L'acceptation, ou le refus, peuvent être ressentis au niveau de l'entreprise, de son projet ou de ses membres. Une entreprise, selon sa nationalité ou son activité, peut être plus ou moins bien perçue par la population locale. Ainsi, les entreprises canadiennes sont mieux perçues que celles des États-Unis en Amérique latine, mais les entreprises minières le sont moins bien que celles qui viennent construire des infrastructures (car dans la conscience populaire, l'une vient prendre et l'autre vient construire). Il en va de même pour les projets dont certains sont très impopulaires (parfois pour leur objet et parfois simplement parce qu'ils seront réalisés par une entreprise elle-même impopulaire) et d'autres attendus avec impatience. (Nous aborderons de nouveau cet aspect à propos de la corruption). Quant à nos expatriés, leur vie peut être compliquée par leur simple appartenance à une « mauvaise » entreprise ou un « mauvais » projet, mais ils peuvent aussi être la propre source de leurs problèmes quotidiens du fait de petites erreurs involontaires dues à leur méconnaissance de la culture et des conditions de vie locale.

Quant à notre efficacité, elle va souffrir elle aussi tant au niveau de l'organisation qu'à celui de nos expatriés. Une entreprise est rarement capable, du jour au lendemain, de passer, par exemple, d'un fonctionnement fortement mécanisé à un fonctionnement à forte consommation de main d'œuvre (et réciproquement pour les entreprises du sud qui viennent travailler chez nous). Sa conception du déroulement du projet devra probablement être revue et ses moyens adaptés au nouveau contexte.
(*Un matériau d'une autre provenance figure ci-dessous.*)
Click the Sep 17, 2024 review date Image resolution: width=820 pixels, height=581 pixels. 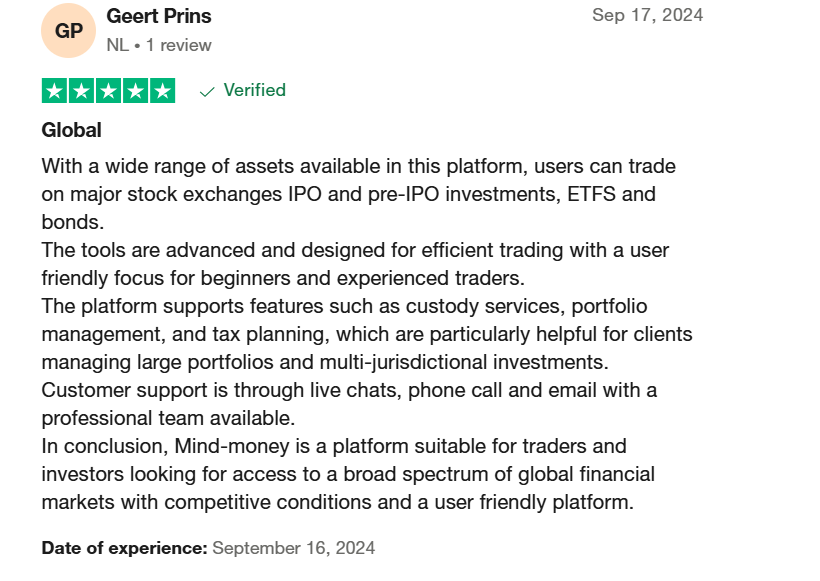(647, 15)
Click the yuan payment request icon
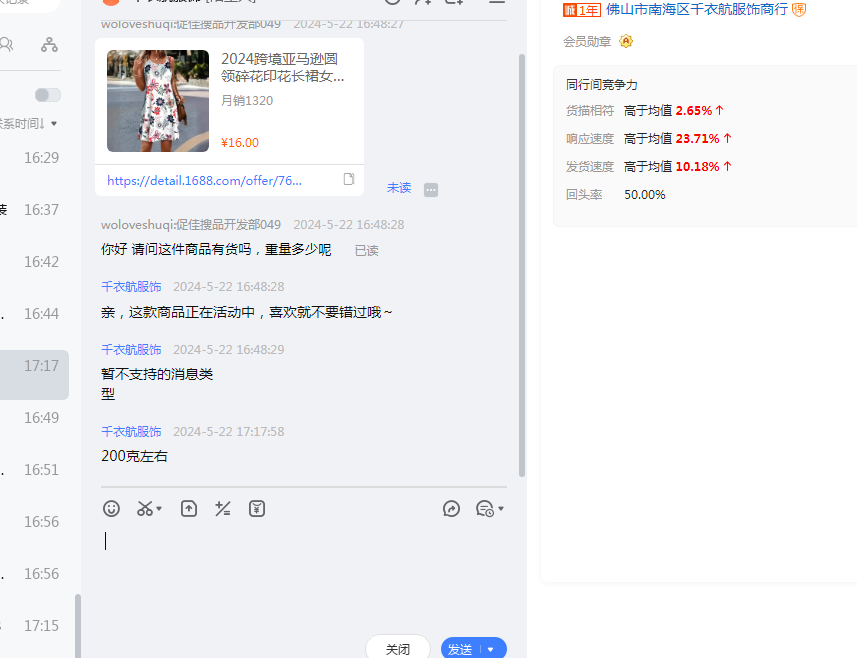The height and width of the screenshot is (658, 857). point(257,508)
Quant à nos expatriés, ils auront souvent du mal à travailler dans de nouvelles conditions et, en particulier, sans avoir à disposition absolument tout l'outillage souhaitable, ou les bonnes fournitures ou la possibilité de consulter facilement un expert en cas de besoin. Notons toutefois que le développement des nouvelles technologies permet de plus en plus de maintenir les communications et de diminuer cette impression d'isolement, mais que ceci a un coût.

Voilà un bref - très bref - aperçu des difficultés qui attendent les entreprises à l'étranger. On pourrait résumer tout cela par une mise en garde qui semble évidente mais que l'on ne rappellera jamais assez : Plus l'environnement dans lequel nous intervenons est différent (donc hostile) plus nos prix de revient et nos délais d'exécution augmentent.

Qui veut voyager loin,
ménage sa monture.

L'action à l'international est exaltante et je souhaite à chacun de s'y engager... mais en se souvenant du proverbe suivant : « Qui veut voyager loin, ménage sa monture ». L'environnement des autres pays n'est vraiment hostile que pour ceux et celles qui ne sont pas suffisamment préparés.